Using clinical models at the bedside: Overcoming the conundrum of missing data
METHODS: The TREAT risk prediction model was developed using a study population of 492 individuals with known or suspected lung cancer being evaluated as candidates for lung surgery at Vanderbilt Medical Center. Using this cohort, we artificially induced missing diagnostic information in 264 patients with complete data. Simulations investigated model behavior when a low impact predictor, (OR’s near 1) Forced Expiratory Volume in one second (FEV1) was missing; a high impact predictor (OR>3) 18F-fluoro-deoxyglucose positron emission tomography (FDG-PET) was missing, and when both predictors were missing simultaneously. The four imputation methods imputation were 1)median imputation (MedI), 2)subgroup mean imputation, 3)multiple imputation (MI), and 4)condensed predictor imputation (CPI). Model behavior was measured by mean risk difference between estimated risk and the actual outcome (MRD) and mean square error for risk difference (MSE).

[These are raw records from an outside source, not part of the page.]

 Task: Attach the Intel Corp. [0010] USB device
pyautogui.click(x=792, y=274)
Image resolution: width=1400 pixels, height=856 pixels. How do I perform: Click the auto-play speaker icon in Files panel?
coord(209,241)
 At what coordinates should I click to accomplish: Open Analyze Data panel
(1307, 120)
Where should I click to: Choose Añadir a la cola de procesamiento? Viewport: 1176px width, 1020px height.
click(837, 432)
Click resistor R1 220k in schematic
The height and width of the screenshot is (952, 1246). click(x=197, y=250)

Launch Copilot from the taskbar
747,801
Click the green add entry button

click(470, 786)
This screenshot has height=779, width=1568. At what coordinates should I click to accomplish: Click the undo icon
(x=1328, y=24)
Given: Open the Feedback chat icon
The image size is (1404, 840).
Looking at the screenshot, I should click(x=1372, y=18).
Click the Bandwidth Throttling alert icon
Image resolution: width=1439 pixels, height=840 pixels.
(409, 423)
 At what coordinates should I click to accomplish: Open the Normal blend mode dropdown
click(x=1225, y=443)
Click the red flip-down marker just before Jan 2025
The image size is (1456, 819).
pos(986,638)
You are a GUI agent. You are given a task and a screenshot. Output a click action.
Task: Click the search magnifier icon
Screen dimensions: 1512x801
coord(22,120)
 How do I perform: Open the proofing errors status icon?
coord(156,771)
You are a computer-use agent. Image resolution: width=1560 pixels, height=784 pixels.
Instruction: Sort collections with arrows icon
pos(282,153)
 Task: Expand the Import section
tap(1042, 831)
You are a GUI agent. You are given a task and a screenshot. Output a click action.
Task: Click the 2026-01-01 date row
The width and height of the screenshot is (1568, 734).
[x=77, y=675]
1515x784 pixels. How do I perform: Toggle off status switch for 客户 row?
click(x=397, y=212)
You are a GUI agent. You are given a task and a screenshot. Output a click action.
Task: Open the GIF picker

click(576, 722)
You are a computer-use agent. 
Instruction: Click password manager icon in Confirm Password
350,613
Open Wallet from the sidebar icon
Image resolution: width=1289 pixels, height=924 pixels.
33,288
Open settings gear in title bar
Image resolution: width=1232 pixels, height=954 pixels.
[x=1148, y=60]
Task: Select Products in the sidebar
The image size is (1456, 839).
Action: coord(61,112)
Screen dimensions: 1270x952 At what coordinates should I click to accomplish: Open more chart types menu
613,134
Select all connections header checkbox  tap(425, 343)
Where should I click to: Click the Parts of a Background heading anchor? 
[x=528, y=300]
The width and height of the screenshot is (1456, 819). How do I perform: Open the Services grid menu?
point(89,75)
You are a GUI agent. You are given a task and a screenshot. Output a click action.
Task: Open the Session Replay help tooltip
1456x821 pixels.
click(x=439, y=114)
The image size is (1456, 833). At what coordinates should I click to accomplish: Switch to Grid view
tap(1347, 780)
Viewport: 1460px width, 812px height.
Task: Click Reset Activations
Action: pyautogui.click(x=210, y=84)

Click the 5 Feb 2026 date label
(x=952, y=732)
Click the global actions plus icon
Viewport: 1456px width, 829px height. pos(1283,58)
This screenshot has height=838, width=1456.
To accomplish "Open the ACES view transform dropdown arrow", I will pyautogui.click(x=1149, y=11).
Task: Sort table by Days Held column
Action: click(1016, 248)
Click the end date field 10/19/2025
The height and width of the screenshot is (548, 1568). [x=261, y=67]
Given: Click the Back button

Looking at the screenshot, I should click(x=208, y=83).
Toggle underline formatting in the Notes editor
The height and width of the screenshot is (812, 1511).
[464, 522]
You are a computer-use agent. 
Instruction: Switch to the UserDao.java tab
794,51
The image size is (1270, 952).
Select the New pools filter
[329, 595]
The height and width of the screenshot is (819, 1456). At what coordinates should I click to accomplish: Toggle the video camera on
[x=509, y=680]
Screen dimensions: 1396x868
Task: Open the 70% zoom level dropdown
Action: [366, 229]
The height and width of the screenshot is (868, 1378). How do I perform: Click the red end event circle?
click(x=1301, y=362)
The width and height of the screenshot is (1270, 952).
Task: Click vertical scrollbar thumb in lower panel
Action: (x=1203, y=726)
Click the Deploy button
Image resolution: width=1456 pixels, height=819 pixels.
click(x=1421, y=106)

RESULTS: For FEV1 the four techniques yielded similar results (MRD: -0.005, -0.002, -0.003, and -0.004 for MedI, subgroup mean, MI and CPI respectively). For the high impact variable FDG-PET, MRDs favoring the computationally intensive MI were observed (MedI: -0.048, MI: -0.005). CPI methods (MRD: -0.015) may be an alternative to MI because they are less computationally intensive. MI is the best option when both FEV1 and FDG-PET were missing (MRD=-0.008; MSE=0.1252) but is similar to CPI (MRD=-0.021; MSE=0.1272).
CONCLUSIONS: Prediction models are important tools used frequently to inform clinical decisions. However, prediction models cannot be applied when a patient’s clinical data is missing. Using the population median for missing data is computationally and statistically efficient for low impact predictors, but high impact predictors require more sophisticated imputation methods for use in clinical practice.